You can find a Turkotek salon on these types of flatweaves

The next one is Bakhtiari or Lur, with a typical Bakhtiari major border:

The size would lend itself to use in an open-front, wide but shallow goat-hair tent such as the one shown on the NERS ACOR 8 exhibition:

One can only occasionally find kilims attributed to Khamseh in the market. Here is one currently for sale labeled Chamseh. It looks a lot like a Qashqa'i weaving, but with a darker tonality and less formal drawing:

Also note the end finishes, with the typical Qashqa'i frieze of blue and white devices, but also with the common Khamseh treatment of a row of this same device in red and green, along with darker warps.

For some more examples of what may be khamseh work, there is plate 104 in From the Bosporus to Samarkand, but with no tribal attribution. Notice the S border, similar to other Khamseh pieces:

It is reproduced in color on this website, in a presentation by longtime expert and author, Mike Tschebull, on Transport and Storage Bags from Southwest Iran.

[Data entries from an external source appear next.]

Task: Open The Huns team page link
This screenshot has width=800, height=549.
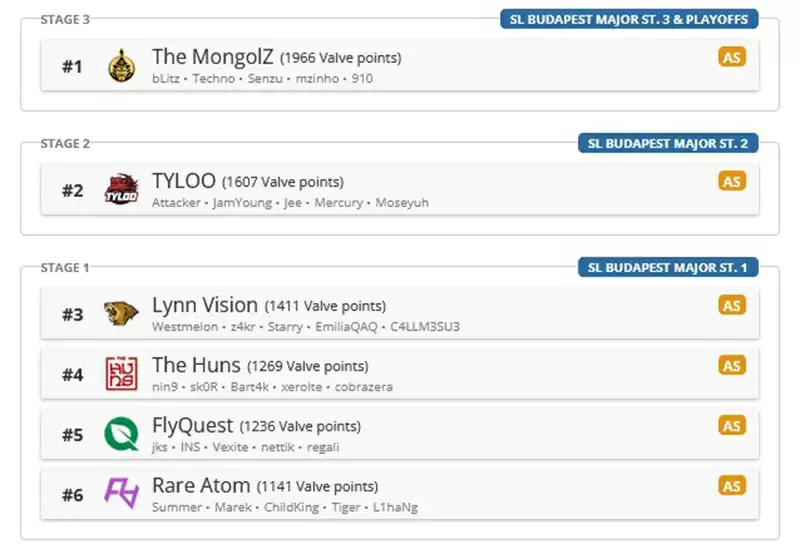Action: (196, 365)
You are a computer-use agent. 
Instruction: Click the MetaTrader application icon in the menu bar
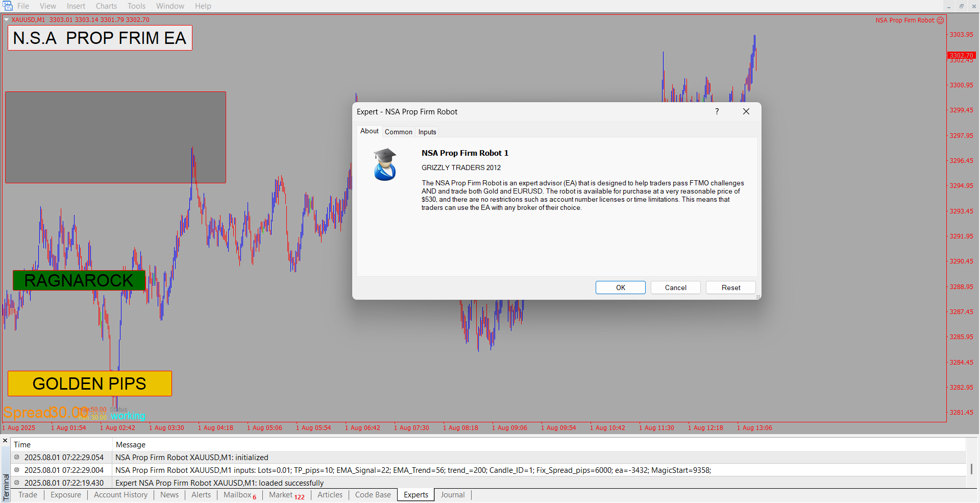click(8, 6)
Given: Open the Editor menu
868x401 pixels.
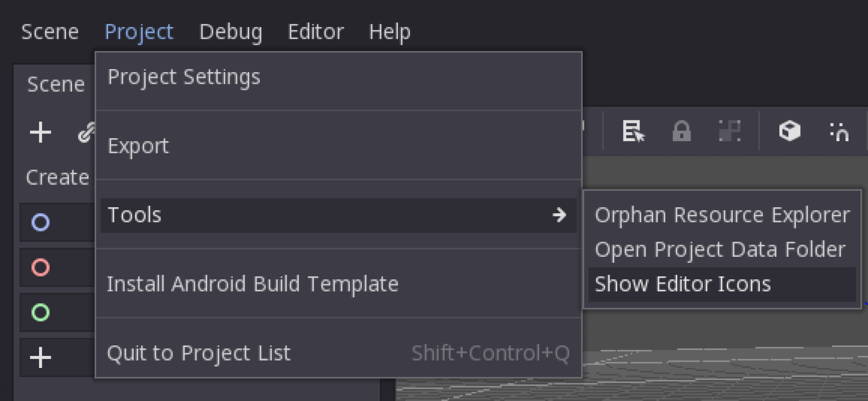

Here is a Khamseh pile chanteh with the back in dovetailed tapestry, the same technique we ascribe to Luri kilims:

It is from a delightful blog.

This next piece is on the market. It is a khamseh flatweave of a type called “shiraki” or “needlework”. It appears to be of newer manufacture and is a type I am not familiar with.

There is a book, Nomads of South Persia, The Basseri Tribe
of the Khamseh Confederacy, by Fredrik Barth,  which is reproduced on-line at this web page.

He spent time in 1958 with the tribe and one reviewer calls it “informative but incredibly boring.”
With as much output of pile rugs, bags and trappings as the Khamseh weavers produced, one would think that an equal amount of kilims had been made, but perhaps just not ascribed as such when they were collected and sold.
So, are there any actual Khamseh Kilims which are similar in construction or design to these mostly smaller, utilitarian pieces but may be mislabeled?
Have they been living among us, undetected, unknown and unappreciated for all these years?

As Brian MacDonald put it in Tribal Rugs;

“The rugs and other woven artefacts of both the Baharlu and Ainalu tribes are difficult to attribute exactly, at the time of writing (1997) The study of weavings of the “Khamseh Confederacy” is still in its infancy.”

I would add that it hasn’t advanced much since then, either.